After a day at the markets yesterday, I decided to hit the stores today. I took the tube down to Knightsbridge station, where I made the inevitable stop at Harrods – the world’s most famous department store. It was love at first sight for me! I especially love the food basement – its range of chocoloates alone was enough to set any choc-addict on high, me included! After picking up a couple of charming souvenirs for mummy dearest, I took a walk along Brompton Road and had fun popping in and out of shops that caught my fancy.
I nipped into H&M since it’s not to be found anywhere in Asia. I also went into Jigsaw, Karen Millen, Zara, a shoe-shop called Walk and a huge Accessorize store where I acquired quite a few dazzling trinkets. I walked until I hit Sloane Street, another popular fashion shopping street. Here’s where you can find the likes of Tods, Jimmy Choo, Dior, Fendi, Gucci and Kenneth Cole. Here, I did quick window-shopping only as I was in a hurry to check out Kings Road which I have heard so much about – particularly about its hip and trendy ways back in the swinging sixties.
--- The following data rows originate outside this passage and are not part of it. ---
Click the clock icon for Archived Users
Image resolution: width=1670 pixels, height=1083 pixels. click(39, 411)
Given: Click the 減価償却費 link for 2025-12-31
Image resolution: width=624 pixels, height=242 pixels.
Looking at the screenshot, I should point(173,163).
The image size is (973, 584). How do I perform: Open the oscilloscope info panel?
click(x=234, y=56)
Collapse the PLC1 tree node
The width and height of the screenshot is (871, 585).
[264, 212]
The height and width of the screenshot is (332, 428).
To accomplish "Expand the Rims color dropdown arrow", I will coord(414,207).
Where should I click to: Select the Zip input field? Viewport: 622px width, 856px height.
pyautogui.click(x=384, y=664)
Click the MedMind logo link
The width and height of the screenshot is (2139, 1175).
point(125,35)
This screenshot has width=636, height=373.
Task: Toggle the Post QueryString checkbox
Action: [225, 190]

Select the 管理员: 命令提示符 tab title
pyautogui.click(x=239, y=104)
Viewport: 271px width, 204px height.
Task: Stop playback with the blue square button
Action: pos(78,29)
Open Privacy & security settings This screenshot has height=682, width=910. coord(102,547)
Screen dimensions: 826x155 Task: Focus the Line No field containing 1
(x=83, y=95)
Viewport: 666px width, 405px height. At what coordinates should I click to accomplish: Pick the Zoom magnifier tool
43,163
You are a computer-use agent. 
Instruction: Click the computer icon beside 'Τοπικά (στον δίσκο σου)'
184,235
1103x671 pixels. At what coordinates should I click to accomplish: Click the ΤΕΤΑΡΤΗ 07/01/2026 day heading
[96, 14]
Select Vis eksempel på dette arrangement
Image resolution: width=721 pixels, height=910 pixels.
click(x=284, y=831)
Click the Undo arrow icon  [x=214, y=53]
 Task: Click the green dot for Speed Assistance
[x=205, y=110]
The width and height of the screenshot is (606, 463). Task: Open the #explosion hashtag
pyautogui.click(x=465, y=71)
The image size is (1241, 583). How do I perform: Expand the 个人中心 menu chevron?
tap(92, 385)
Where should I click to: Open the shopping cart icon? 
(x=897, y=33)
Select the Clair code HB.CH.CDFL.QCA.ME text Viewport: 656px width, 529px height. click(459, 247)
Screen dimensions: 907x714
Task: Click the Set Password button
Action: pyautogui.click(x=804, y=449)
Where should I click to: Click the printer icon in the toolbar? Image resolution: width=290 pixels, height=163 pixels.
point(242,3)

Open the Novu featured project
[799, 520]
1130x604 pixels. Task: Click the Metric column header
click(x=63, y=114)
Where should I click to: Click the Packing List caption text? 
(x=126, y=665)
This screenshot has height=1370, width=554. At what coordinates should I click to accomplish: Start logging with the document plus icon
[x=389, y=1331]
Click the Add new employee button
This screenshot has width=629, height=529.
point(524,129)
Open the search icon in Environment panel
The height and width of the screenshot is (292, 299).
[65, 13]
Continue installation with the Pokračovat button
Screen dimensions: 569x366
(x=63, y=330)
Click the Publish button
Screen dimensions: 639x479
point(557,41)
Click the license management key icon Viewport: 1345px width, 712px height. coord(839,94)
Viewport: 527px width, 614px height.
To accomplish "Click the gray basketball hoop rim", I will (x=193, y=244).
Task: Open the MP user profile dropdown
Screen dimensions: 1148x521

I finally got to Kings Road, the nerve centre for the counterculture in the mid-sixties. Although now gentrified, it is still is one of London’s better shopping streets. I spotted the glass façade of the Peter Jones shop, well-known as one of the first glass-curtain structures up in Britain. Coming from Asia and surrounded by ultra-modern skyscrapers, I especially find appealing the rich history and culture of this shopping street. Each shop seems to weave a tale of its own which you would want to enter and unravel, in addition to appreciating its wares. To me, this makes for more a meaningful shopping experience.
I certainly enjoyed the visit to the site where the mini-skirt revolution started, being a big fan of it myself. It was also here that punk in the seventies was born it seems and, guess what, apparently Vivienne Westwood’s clothes store ‘Sex’ had a big part in it too, something I only learnt when there. Oh, there’re also scores of great antique shops here if you’re into that and I couldn’t resist popping into Habitat to see if I could find something for my home.
King’s Road today is still chic, peppered with smaller fashion shops that help you to push the boundaries of fashion, to cast to the wind all previous fashion conventions you might have, and to try something different for the heck of it. People-watching’s my other favourite pastime here; London’s so cosmopolitan you’d never know whom you might chance upon.